OpenACC routine bind

Hi Mat,
My question is about routine directive and bind clause. From the OpenACC Application Programming Interface, I don’t know the meaning of bind clause. Simple example is :

#include<stdio.h>

#pragma acc routine worker bind(sum1)
int sum(int ,float *);

int sum(int n,float *A)
{
	int i;
	float s=0.0f;
	for(i=0;i<n;i++){
		s=s+A[i];
	}
	return s;
}

#pragma acc routine worker 
int sum1(int n,float *A)
{
	int i;
	float s=0.0f;
	#pragma acc loop vector reduction(+:s)
	for(i=0;i<n;i++){
		s=s+A[i]+2;
	}
	return s;
}

int main()
{
	float *X,*Y;
	X=(float*)malloc(sizeof(float)*100*200);
	Y=(float*)malloc(sizeof(float)*100);
	int j,i;
	for(j=0;j<100;j++){
		for(i=0;i<200;i++){
			X[j*200+i]=j;
		}
	}
	#pragma acc parallel copyout(Y[0:100]) copyin(X[0:100*200])
	{
		#pragma acc loop gangs
		for(j=0;j<100;j++){
			Y[j]=sum(200,(X+j*200));
		}
	}

	for(j=0;j<10;j++){
		printf("Y[%d]=%f\n",j,Y[j]);
	}
	free(X);
	free(Y);
	return 0;
}

Referencing to the PPT, I code this simple example, but I don’t understand the code .

Hi uestc0626,

By default, the compiler will generate two versions of a subroutine/function. One for the host, and another for the target device. The bind clause can be used to change which subroutine/function from which the device version is created.
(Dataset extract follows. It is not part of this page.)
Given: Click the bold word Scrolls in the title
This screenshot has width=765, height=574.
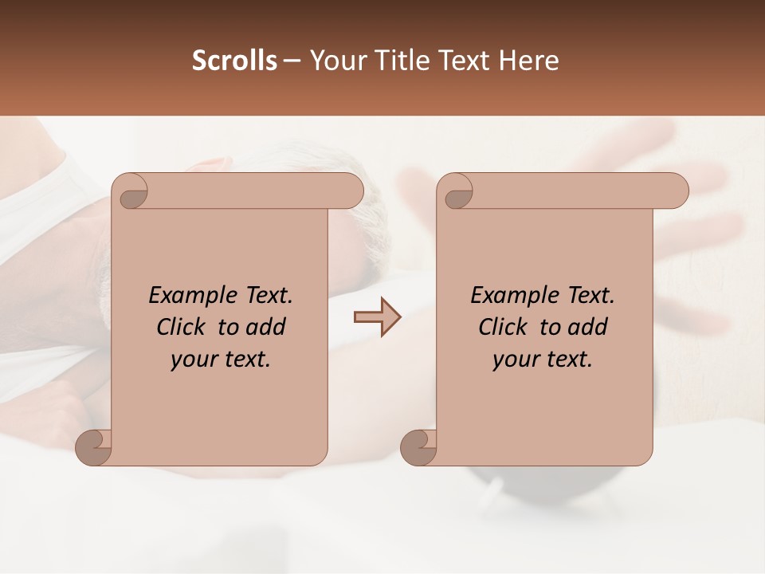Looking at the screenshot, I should pos(234,61).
In this case, the programmer will call “sum” in the body of the program. If this call was made from host code, then the “sum” function will be used. If it is called from an OpenACC compute region, then it will call the device code version for the “sum1” function instead.

Note, “bind” could also specify a call to a CUDA device routine.

Hope this helps clarify things,
Mat